From the sources, the rhythmic structures as well as the sequence and pitch of the notes ( svara ) of gandharva can be measured, but sufficient knowledge about the connection between the two is lacking, so that despite all practical attempts at reconstruction, it is only possible to vaguely assess how the music actually sounded may have. Today's South Indian music is more strongly attached to the old Indian rhythm tradition than the North Indian. As an exception, the north Indian rhythm structure Tintal, which is most popular today, with 16 beats (divided into 4 × 4 equal sections) is directly related to a corresponding ancient Indian rhythm, whose 16 beats were divided into 4 padabhagas . In Indian music history there has been a constant development, but nowhere a revolutionary leap.
Music making practice
The connection between musical rhythm and body movements is essential for ancient Indian music-making. Every drum beat is preceded by a corresponding gesture. The rhythmic structures established in the tala have developed from the ritual hand movements accompanying the hymns ( Samhita ). Abhinavagupta already saw the origin of the rhythm in the fixed gestures, which may have played a role in the performance of the Samaveda hymns, but whose former meaning was lost when it was translated into musical form. The music has retained silent gestures that indicate the beginning, while certain sequences of notes mark the end. Silent gestures include avapa (curved fingers with palm up), nishkrama (palm with fingers extended down), vikshepa (hand bent to the right), and pravesha (curved fingers with palm down). The names can be found in certain song forms ( dhruvas ) of today's Indian dances .

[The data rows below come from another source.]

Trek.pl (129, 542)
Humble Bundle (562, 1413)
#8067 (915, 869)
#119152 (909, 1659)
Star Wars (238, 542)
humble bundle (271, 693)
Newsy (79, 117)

The oldest illustrations show the string instrument vina in the form of bow harps on Buddhist cult buildings ( stupas ) from the 2nd century BC. Older written documents for bow harps come from the Brahmanas before the middle of the 1st millennium BC. BC, an instrument is described there with seven strings and other properties that are similar to today's Burmese national instrument saung gauk . Another type of vina was a long-necked lute as found in the art of Gandhara and on the stupas of Amaravati and Nagarjunakonda in the 1st through 3rd centuries AD. The later developed stick zithers with calabashes , as they are known today as rudra vina , no longer belong to Gandharva music.

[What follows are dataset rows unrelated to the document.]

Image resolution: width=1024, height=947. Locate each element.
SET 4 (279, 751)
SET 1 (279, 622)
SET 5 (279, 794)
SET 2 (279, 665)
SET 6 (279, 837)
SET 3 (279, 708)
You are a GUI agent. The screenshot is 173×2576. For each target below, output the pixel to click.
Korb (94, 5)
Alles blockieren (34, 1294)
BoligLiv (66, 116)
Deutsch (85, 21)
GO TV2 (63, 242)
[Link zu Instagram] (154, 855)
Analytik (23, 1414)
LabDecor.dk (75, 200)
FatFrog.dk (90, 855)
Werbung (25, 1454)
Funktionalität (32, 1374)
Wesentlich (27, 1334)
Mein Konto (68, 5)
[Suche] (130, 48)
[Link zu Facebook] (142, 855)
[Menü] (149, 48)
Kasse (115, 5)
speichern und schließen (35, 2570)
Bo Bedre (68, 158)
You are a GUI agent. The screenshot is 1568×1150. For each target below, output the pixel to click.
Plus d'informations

The orchestra used for the Purvaranga was small and, in addition to string instruments, consisted of flutes and percussion instruments, including drums , clay pots (such as ghatam ) and small bronze cymbals for the acoustic transmission of hand movements. Men and women sang together.
Derived from the ideal idea of a Gandharva and an Apsara as a radiant couple practiced in the fine arts, gandharva (or gandharvavivaha ) means one of the five traditional forms of marriage: the love marriage agreed only between the young man and the young woman without the one otherwise required in India Parental consent and without the usual rituals.
In the Mahabharata, the term “city of the Gandharvas” ( gandharva nagaram ) is a metaphor for an optical illusion or illusion that can be seen in the sky or above the water.